L'État, actionnaire minoritaire de Renault, n'a donc pas pu peser dans les discussions. « L'État ne peut pas prendre directement de décision de gestion à la place de Renault », indique Bercy, qui précise que la décision de Renault est motivée par « un montant en fonds propres très limité » dans le cadre de cette reprise.

Carole Delga, présidente de la Région Occitanie, ne cache pas son indignation. « Nous nous sommes tous impliqués, salariés, élus locaux, Région, État, pour sauver la fonderie et ses emplois. La réponse apportée par Renault est irresponsable et destructrice : elle condamne l'usine et ses activités », regrette-t-elle. La présidente, qui prévoit de se rendre sur le site luni 29 novembre pour rencontrer les salariés, annonce vouloir mettre en place des dispositifs de formation pour les salariés. « Nous poursuivrons le travail mené pour que des projets industriels d'avenir voient le jour sur le territoire. La Région ne vous laissera pas tomber ! »

Nouvelle audience le 26 novembre

La CGT, unique organisation syndicale de la Sam, est « scandalisée ». « Nous avons appris auprès de BFM la décision de Renault hier soir. Les administrateurs judiciaires ne nous ont même pas prévenus. C'est du mépris affiché pour les salariés, leur famille et le territoire », enrage Ghislaine Gistau, déléguée syndicale CGT.

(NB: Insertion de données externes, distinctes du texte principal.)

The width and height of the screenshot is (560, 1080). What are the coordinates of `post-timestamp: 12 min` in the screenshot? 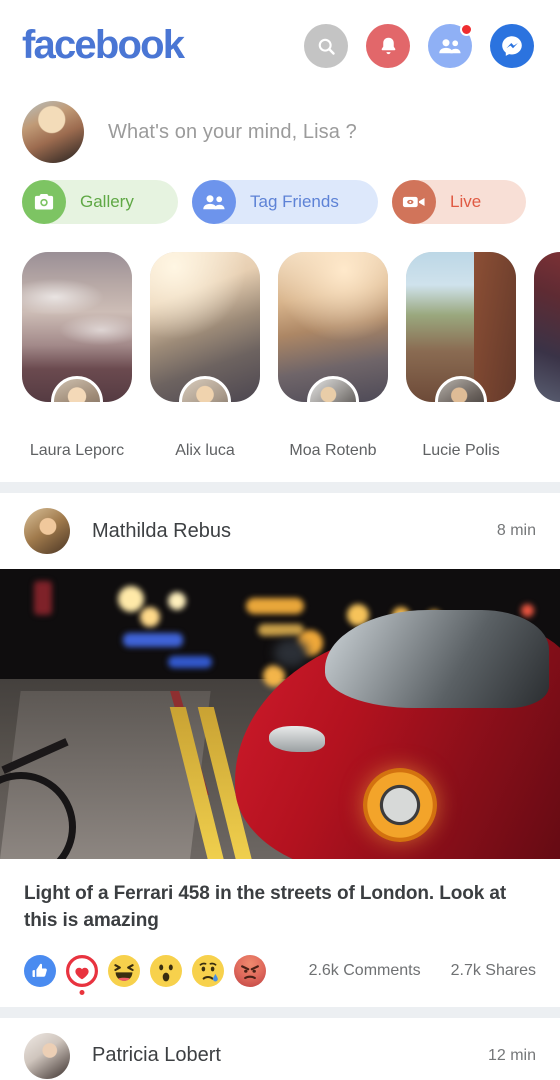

Mais la fermeture de cette fonderie est très sérieusement envisagée. Ce vendredi 26 novembre, le tribunal de commerce de Toulouse, dans son délibéré, fixera une nouvelle date d'audience pour prolonger l'activité pour une durée de trois mois ou pour la liquider.

En attendant, les salariés maintiennent la pression en multipliant les actions. Depuis lundi, l'usine est bloquée. « Nous avons brûlé un moule qui nous appartient. On a envoyé les images à Renault, en guide d'avertissement. La prochaine fois ce sera un outillage qui fonctionne », prévient Ghislaine Gistau.

Le 1er décembre, un rassemblement est prévu devant l'usine.